Records shown -
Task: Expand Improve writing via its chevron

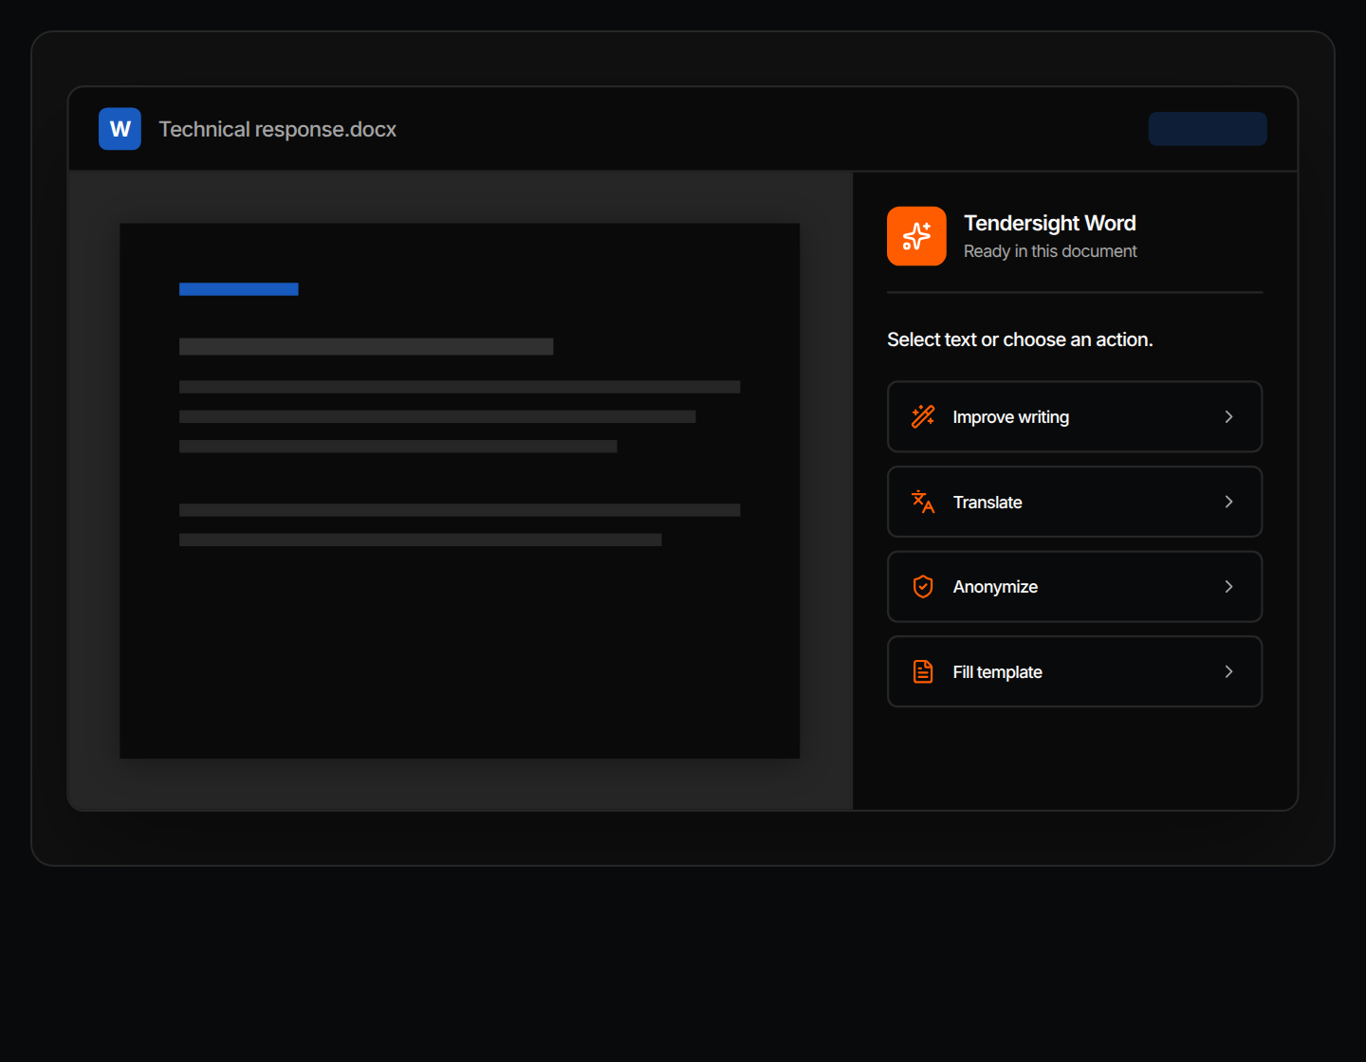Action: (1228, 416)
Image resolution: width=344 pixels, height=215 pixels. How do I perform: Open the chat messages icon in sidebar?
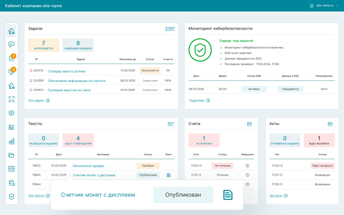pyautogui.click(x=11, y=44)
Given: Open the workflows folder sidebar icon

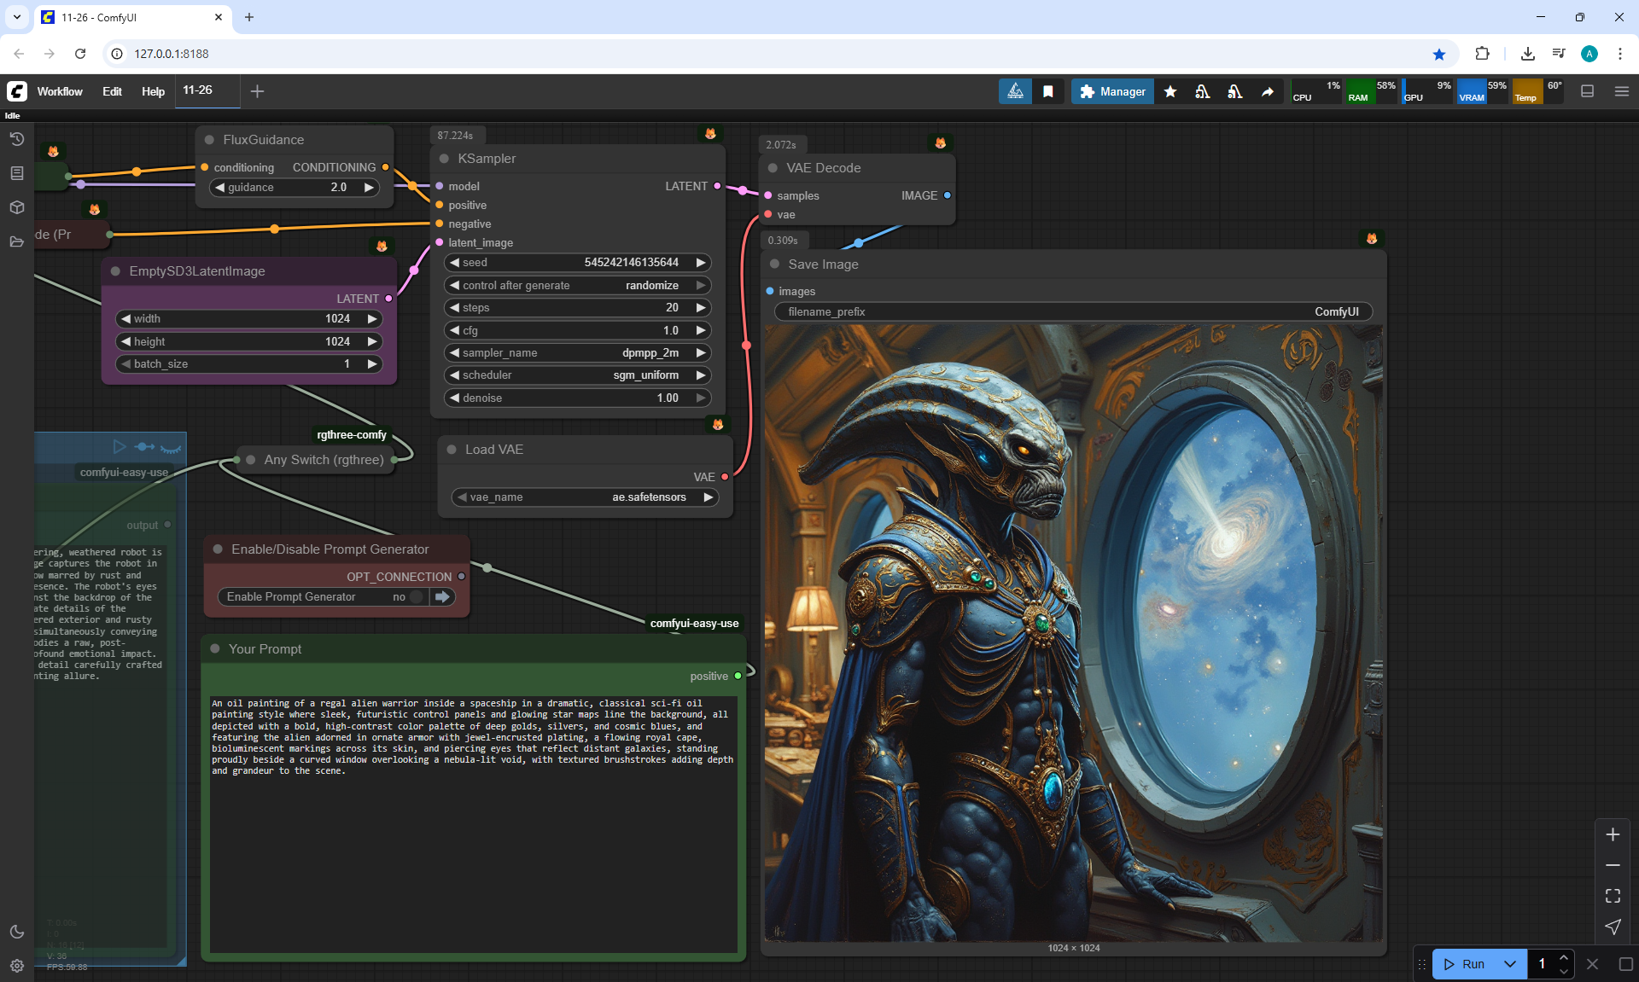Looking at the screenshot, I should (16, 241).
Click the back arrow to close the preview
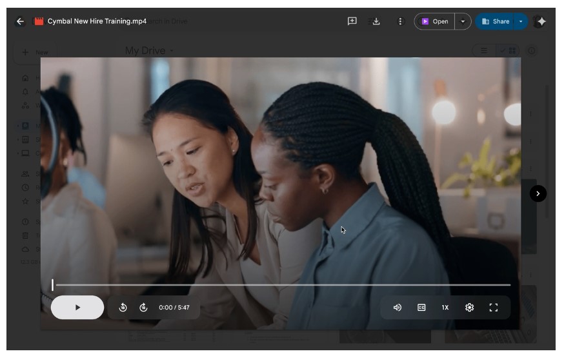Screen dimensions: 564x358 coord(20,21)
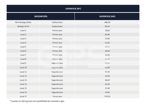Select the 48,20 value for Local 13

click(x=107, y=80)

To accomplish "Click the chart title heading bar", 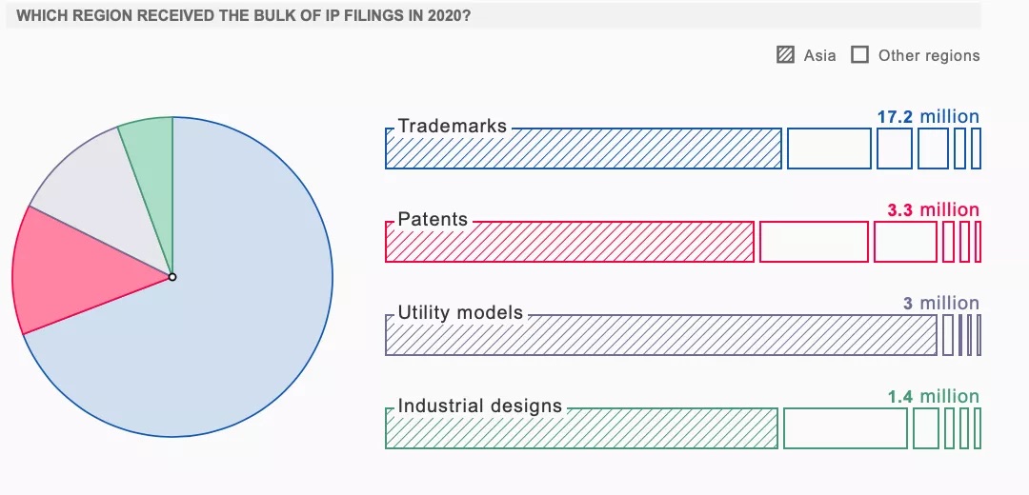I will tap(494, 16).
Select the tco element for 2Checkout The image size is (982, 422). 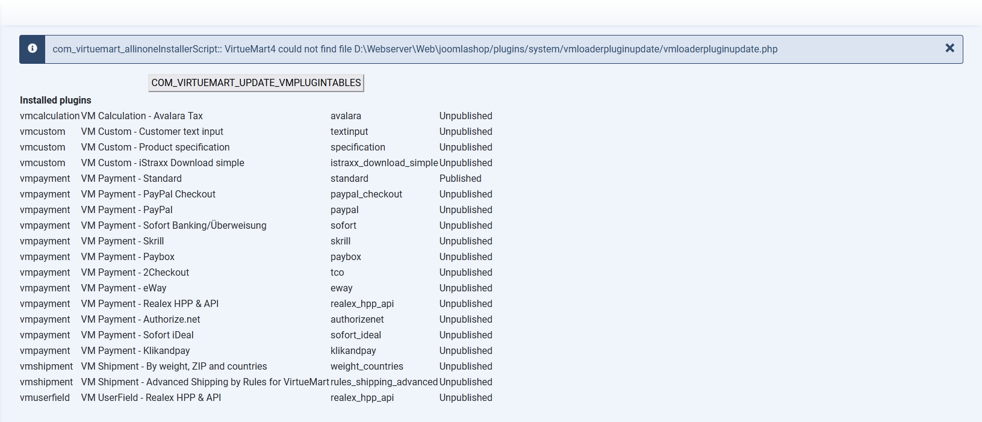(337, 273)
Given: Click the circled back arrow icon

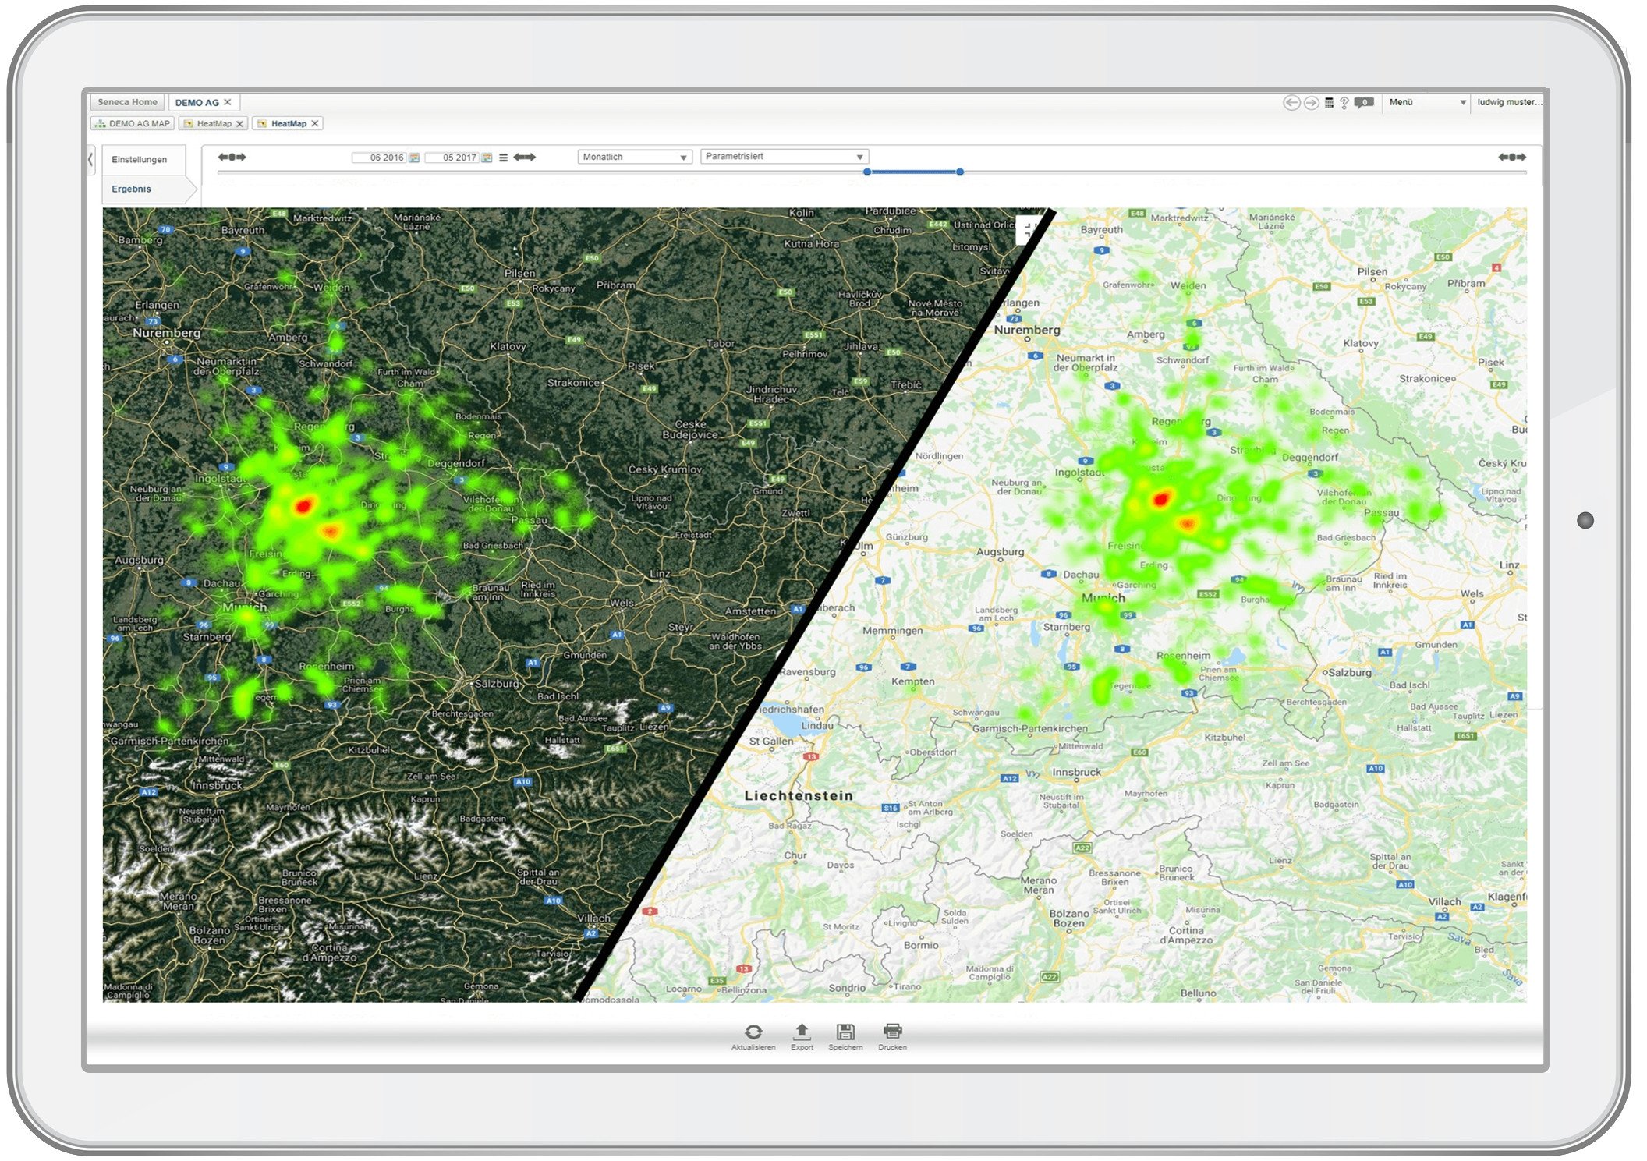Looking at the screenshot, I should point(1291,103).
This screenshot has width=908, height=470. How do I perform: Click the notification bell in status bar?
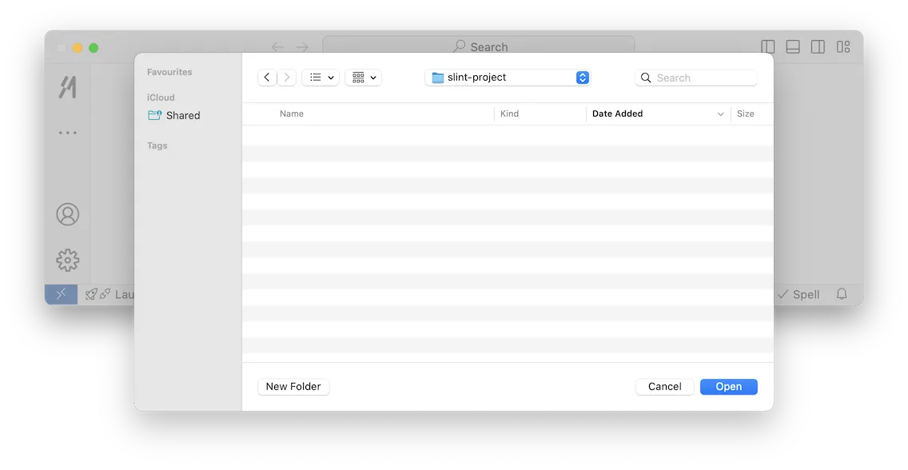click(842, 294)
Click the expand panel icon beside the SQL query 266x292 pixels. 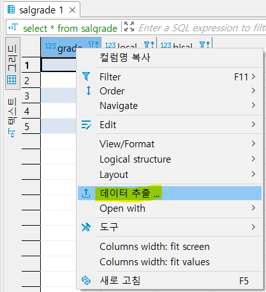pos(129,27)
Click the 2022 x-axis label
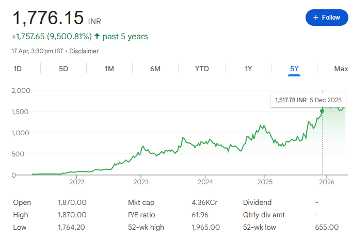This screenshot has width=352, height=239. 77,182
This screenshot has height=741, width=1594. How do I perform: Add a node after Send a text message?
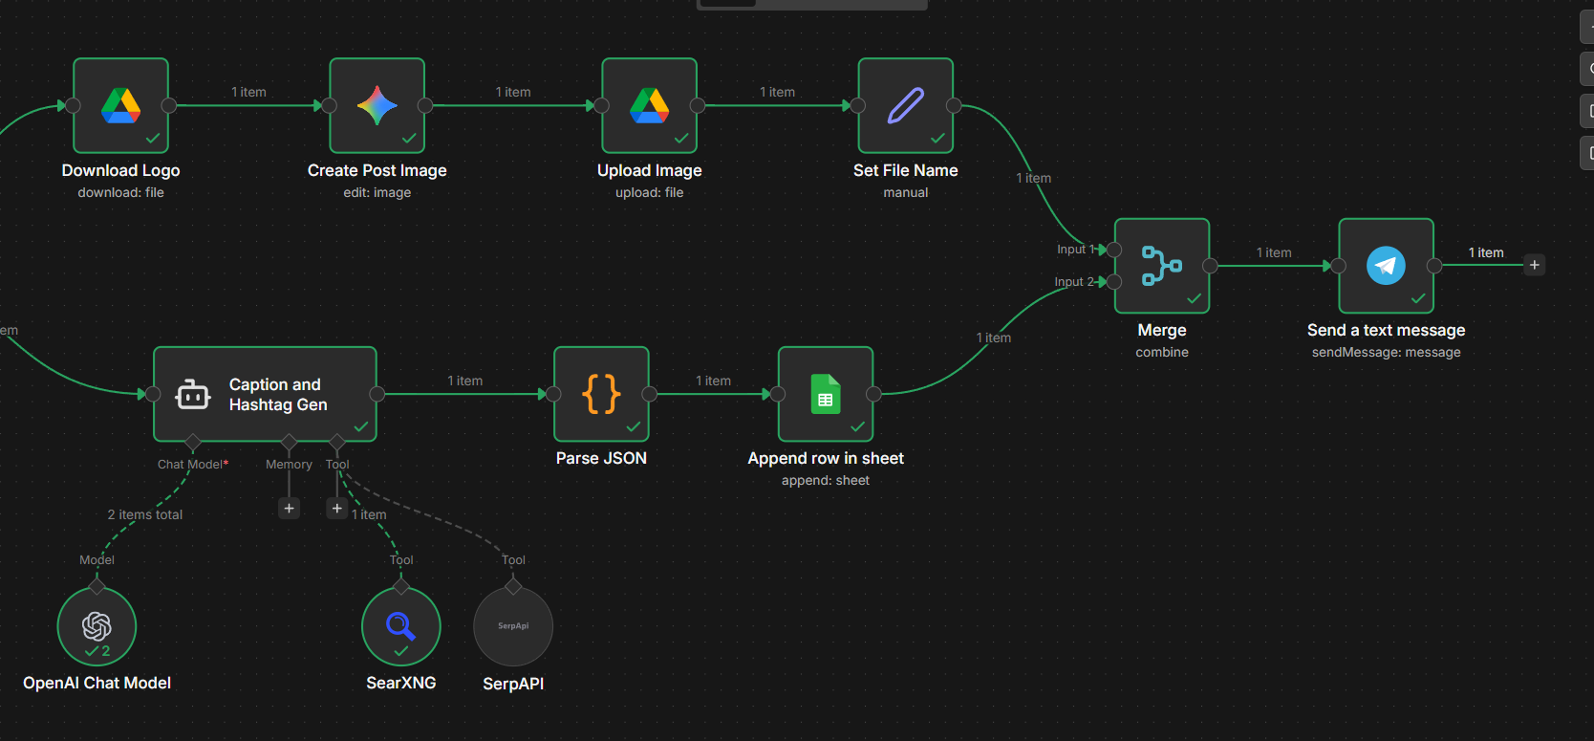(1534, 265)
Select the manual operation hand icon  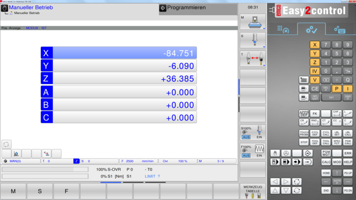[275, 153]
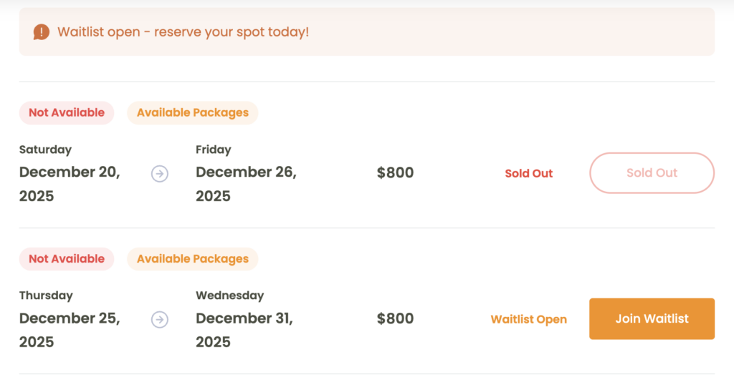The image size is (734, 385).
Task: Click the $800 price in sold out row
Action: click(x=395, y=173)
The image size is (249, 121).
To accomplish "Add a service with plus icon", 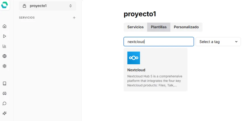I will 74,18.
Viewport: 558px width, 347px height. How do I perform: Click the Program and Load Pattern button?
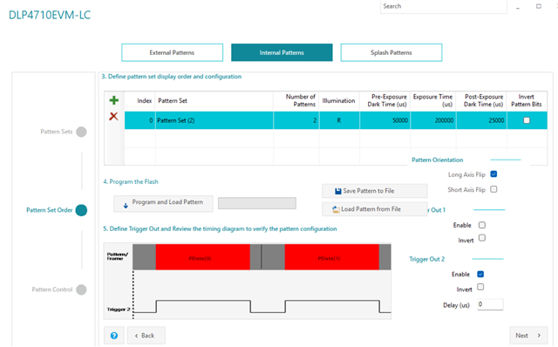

Written instruction - Show every line of the data above that contains the string "back". Matching is case-sensitive.

Output of the task -
Click the back arrow to close the preview
Given: Click the circled back arrow icon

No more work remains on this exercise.